Menurut Manneke, berbagai program tersebut lebih menjurus kepada pengembangan ekosistem buku dan literasi secara umum, tinimbang sastra.
“Saya menerjemahkan City of Literature itu sebagai Kota Sastra karena itu adalah yang paling realistis. Bahwa UNESCO memakai ‘City of Literature’ itu saya kira maksudnya sudah jelas,’ kata Manneke.
Sorotan Manneke beralasan karena Jakarta sejatinya sudah memiliki modal besar untuk berkembang menjadi kota yang maju. Modal besar itu dilihat dari sejarah Jakarta yang telah menjadi tempat tumbuhnya penerbit-penerbit buku, lahir dan tumbuhnya kaum sastrawan berpengaruh, hingga menjadi tempat berbagai peristiwa penting dalam arena sastra dan kebudayaan Indonesia.
Begitu pula, Jakarta punya banyak ‘warisan’ dari ranah sastra, seperti keberadaan makam-makam para sastrawan besar di Ibu Kota. Asal tahu saja, di Jakarta-lah, orang-orang hebat seperti Chairil Anwar, Hamka, Pramoedya Ananta Toer hingga Sanusi Pane dipusarakan.

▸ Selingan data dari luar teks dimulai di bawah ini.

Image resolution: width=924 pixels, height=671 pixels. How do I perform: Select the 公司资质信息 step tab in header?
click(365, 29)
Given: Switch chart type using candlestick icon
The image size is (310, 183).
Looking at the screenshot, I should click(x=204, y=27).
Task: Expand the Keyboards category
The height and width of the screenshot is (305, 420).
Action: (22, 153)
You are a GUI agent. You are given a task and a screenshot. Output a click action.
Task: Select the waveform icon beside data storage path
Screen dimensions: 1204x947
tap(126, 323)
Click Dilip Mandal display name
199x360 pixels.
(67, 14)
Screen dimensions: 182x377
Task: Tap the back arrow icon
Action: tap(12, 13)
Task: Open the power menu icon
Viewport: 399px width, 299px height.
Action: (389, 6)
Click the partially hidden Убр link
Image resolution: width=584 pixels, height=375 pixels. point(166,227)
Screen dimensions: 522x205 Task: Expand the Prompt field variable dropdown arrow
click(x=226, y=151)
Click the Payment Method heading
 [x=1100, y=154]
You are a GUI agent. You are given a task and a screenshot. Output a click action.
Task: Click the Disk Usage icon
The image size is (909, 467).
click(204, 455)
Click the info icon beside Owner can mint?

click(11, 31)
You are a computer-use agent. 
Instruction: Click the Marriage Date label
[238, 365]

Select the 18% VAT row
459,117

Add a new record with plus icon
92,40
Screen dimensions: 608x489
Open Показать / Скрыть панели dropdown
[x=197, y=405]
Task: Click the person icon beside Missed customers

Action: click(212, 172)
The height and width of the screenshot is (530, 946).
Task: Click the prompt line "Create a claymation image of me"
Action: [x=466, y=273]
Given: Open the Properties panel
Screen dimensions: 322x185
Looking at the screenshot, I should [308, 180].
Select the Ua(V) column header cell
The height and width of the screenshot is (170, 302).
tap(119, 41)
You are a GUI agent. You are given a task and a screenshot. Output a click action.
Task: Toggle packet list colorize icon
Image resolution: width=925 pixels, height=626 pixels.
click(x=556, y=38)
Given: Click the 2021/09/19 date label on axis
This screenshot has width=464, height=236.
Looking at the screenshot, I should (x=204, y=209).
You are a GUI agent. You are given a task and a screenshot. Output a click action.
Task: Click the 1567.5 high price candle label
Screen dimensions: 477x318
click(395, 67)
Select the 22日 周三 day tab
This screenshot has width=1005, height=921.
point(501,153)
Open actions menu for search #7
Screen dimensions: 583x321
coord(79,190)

“Percaya atau tidak ini bisa jadi bagian dari program pariwisata tersendiri,” kata Manneke sembari merujuk sejumlah kota di luar negeri yang memanfaatkan makam sastrawan sebagai penarik wisatawan.
Mengedepankan kualitas daripada kuantitas
Atensi lainnya datang dari anggota Komite Sastra Dewan Kesenian Jakarta, Avianti Armand, yang tidak mempermasalahkan besar atau kecilnya cakupan program Jakarta Kota Sastra, sebagaimana dipermasalahkan Menneke. Baginya, keduanya dapat diterima sejauh diupayakan dengan serius serta dengan melibatkan seluruh kalangan sastra dan masyarakat.
Avianti memiliki perhatian lebih spesifik pada hal lain. Yakni meminta agar pelaksana program Jakarta Kota Sastra nantinya tidak terjebak pada program-program pengembangan dengan tolak ukur hanya kuantitas—masalah klasik
Misalnya di ranah penerbitan. Jakarta memiliki banyak sekali penerbit, baik yang berskala besar ataupun kecil, keberadaanya beragam. Di antara banyak penerbit itu, ada yang menerbitkan buku-buku dengan kualitas yang terkurasi, namun banyak pula yang menerbitkan buku-buku “jelek” yang tidak mencerdaskan. Ada banyak penerbit, menurut Avianti, menerbitkan buku yang tak bisa dipertanggungjawabkan baik sebagai produk kreatif maupun produk ilmiah.
“Dalam hal keragaman memang betul, kita tidak usah khawatir, tapi saya berharap kita punya bobot yang lebih tinggi pada kualitas ketimbang keragaman dan kuantitas,” kata Avianti.
Terlepas dari itu, Avianti memandang penobatan gelar Jakarta tersebut pada akhirnya adalah sebuah janji dari Pemprov DKI Jakarta. Janji itu yakni komitmen kuat untuk memajukan dan mendukung ekosistem sastra secara serius, tanpa basa-basi.
“Rasanya tidak salah kalau kita menyimpulkan bahwa gelar tersebut adalah janji dari Pemprov untuk mendukung program-program sastra, dan yang terkait dengan sastra. Seperti dendam, janji harus dibayar tuntas,” pungkasnya.